The extent of LV volume reduction on long-term outcomes was shown by Isomura in 90 patients with ischaemic dilated cardiomyopathy who underwent SVR. The 8-year survival rate was 82% in 50 patients undergoing mitral repair, and SVR was most effective when a >33% volume reduction achieved an LVESVI <90 ml/m2 [68]. Rebuilding the shape of the LV was also a key goal: The 7-year survival rate was 72% with a conical shape versus 62% with a spherical shape.

The role of substantially reducing LV size was further documented by Calafiore’s recent report of 113 patients with ischaemic cardiomyopathy with FMR undergoing SVR and either mitral repair (2/3) or replacement (1/3) [69]. Ventricular volume was reduced >40% and repair versus replacement was determined by mitral leaflet coaptation depth: Repair was used if it was <10 mm and replacement, if it was >10 mm [70, 71]. The 5-year survival rate was 81% if preoperative MR was not severe and only 11% were in NYHA III/IV postoperatively.

Calafiore adhered to the initial inclusion and surgical performance criteria originally envisioned by the STICH (Surgical Treatment for Ischaemic Heart Failure) trial. Unfortunately, the STICH randomized trial was flawed because of its departure from its original design and from the SVR registry guidelines [72, 73]. However, the RESTORE and other similar registries became the benchmarks in establishing the guidelines for SVR by the European Society of Cardiology and the European Association of Cardiothoracic Surgeons [74], which included LV volume, documentation of scar and experienced centres.

The functional impact of restoring LV size and shape was highlighted by Cirillo who reported that rebuilding normal cardiac shape restored natural twisting or torsion in non-ischaemic cardiomyopathy [75]. Patients with FMR were not included, but achievement of an elliptical form was critical because restored torsion persisted for 7.9 years without hospital deaths or late heart failure deaths. These findings echoed those of Isomura and emphasize that correction of shape is vital to address FMR’s ventricular culprit. Volume reduction is also critical because mortality after SVR is increased with a postoperative LVESVI >60 ml/m2 [76].

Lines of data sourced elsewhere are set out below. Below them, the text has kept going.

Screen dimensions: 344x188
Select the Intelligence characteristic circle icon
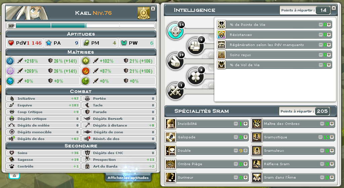tap(175, 31)
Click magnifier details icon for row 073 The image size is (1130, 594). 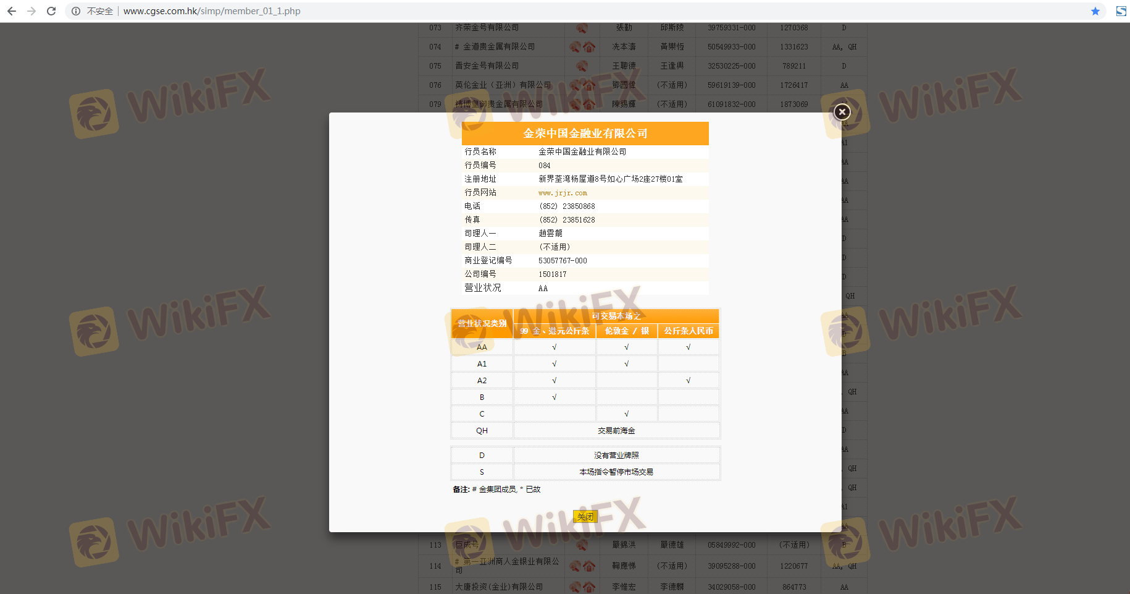[582, 28]
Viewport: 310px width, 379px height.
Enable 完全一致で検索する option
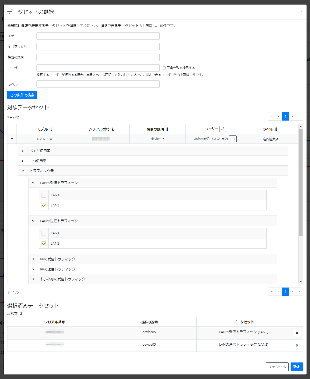tap(164, 68)
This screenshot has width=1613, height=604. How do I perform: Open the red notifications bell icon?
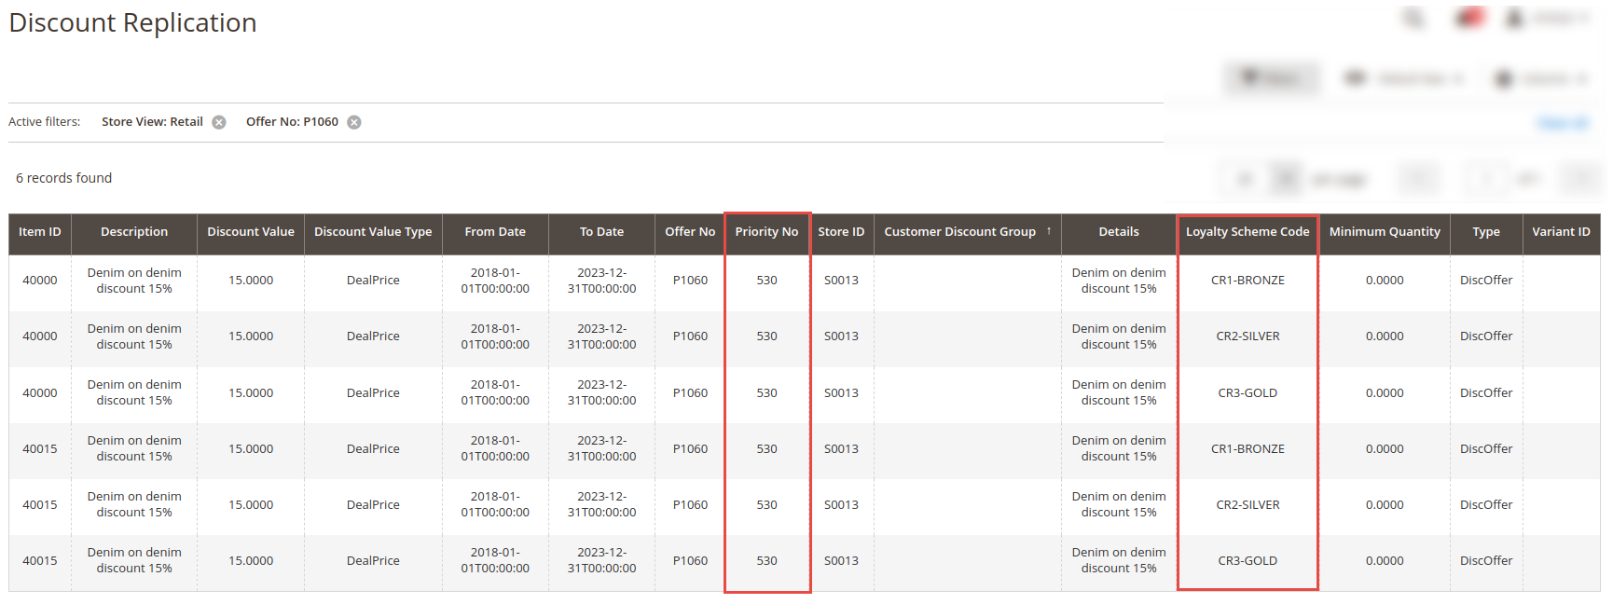pos(1469,18)
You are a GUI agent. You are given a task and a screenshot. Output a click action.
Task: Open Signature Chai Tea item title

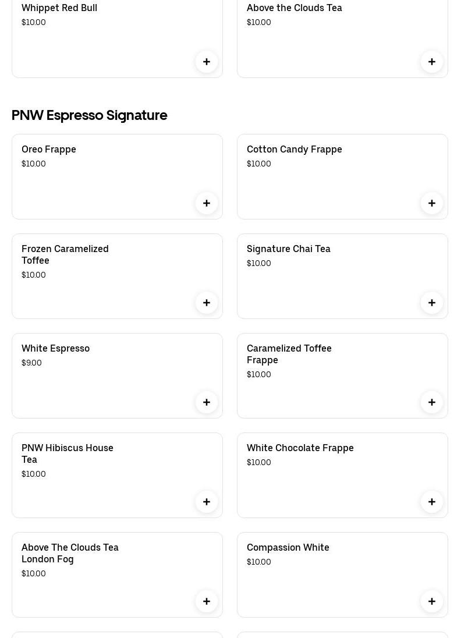[x=288, y=249]
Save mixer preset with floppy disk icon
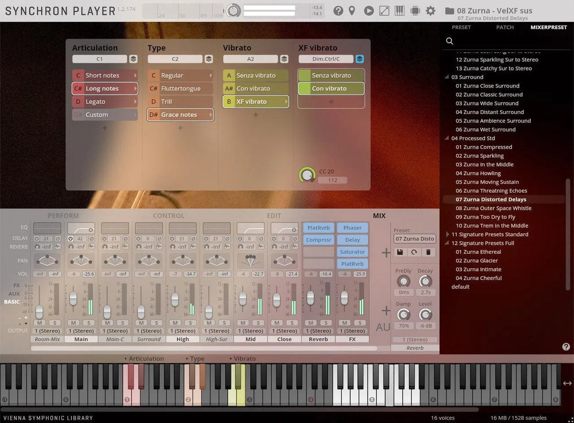Screen dimensions: 574x423 400,252
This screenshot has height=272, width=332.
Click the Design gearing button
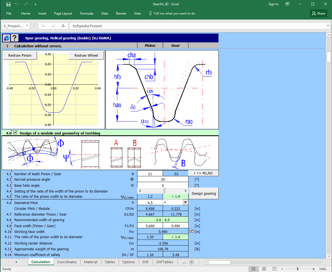click(204, 193)
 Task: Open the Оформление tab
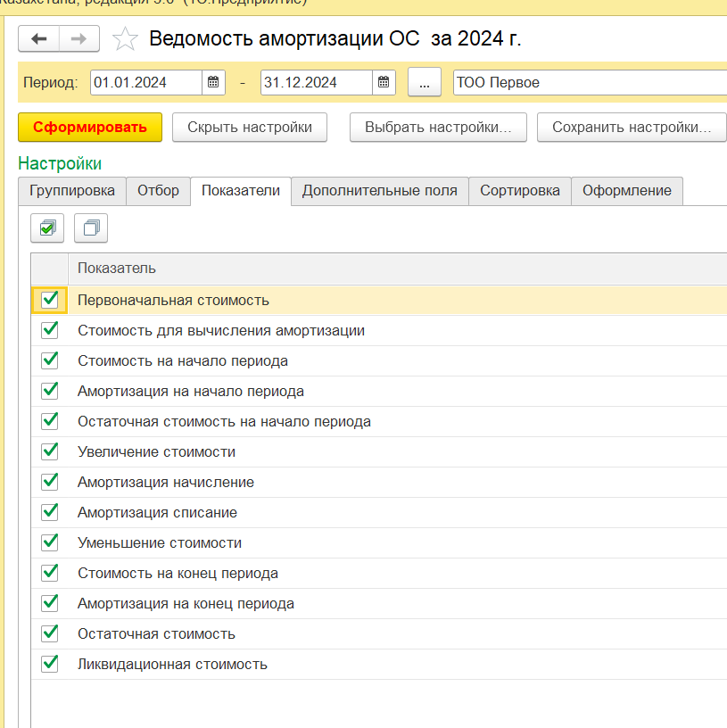point(626,191)
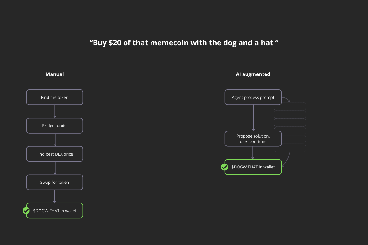Click the 'Manual' column heading
The height and width of the screenshot is (245, 368).
(55, 74)
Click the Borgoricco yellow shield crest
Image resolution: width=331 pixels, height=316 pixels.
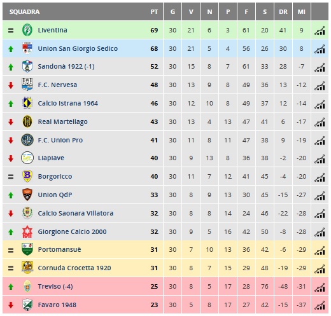(x=27, y=176)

The significance of reshaping the LV and of reducing volume in patients with cardiomyopathy has prompted the development of innovative procedures without open-heart surgery. One device anchors cables between the LV free wall and the septum to reduce volume and reshape the ventricle. LVESVI was reduced 36% and 40% from baseline at 6- and 12-month follow-up examinations in 31 patients, respectively [77].

The LV Parachute device achieves LV reduction non-invasively. An umbrella-shaped nitinol frame covered with an expanded polytetrafluoroethylene occlusive membrane is expanded following percutaneous passage across the aortic valve into the LV apex. Its anchors engage the myocardium to seal off the distal akinetic LV chamber. Currently, 65 US centres are running trials comparing the Parachute with optimal medical therapy in patients with a dyskinetic or aneurysmal LV apex and <35% LVEF [78].

CONCLUSIONS

MR is due to a disturbance of any of the 6 components of the mitral apparatus. LV remodelling progresses as the LV contour becomes more spherical. The scarred or dysfunctional LV is a vital culprit in this process. Addressing MR surgically by reducing the LV volume and restoring the shape together with annular reduction can change the outlook for patients with dilated and ischaemic cardiomyopathy.

Conflict of interest: none declared.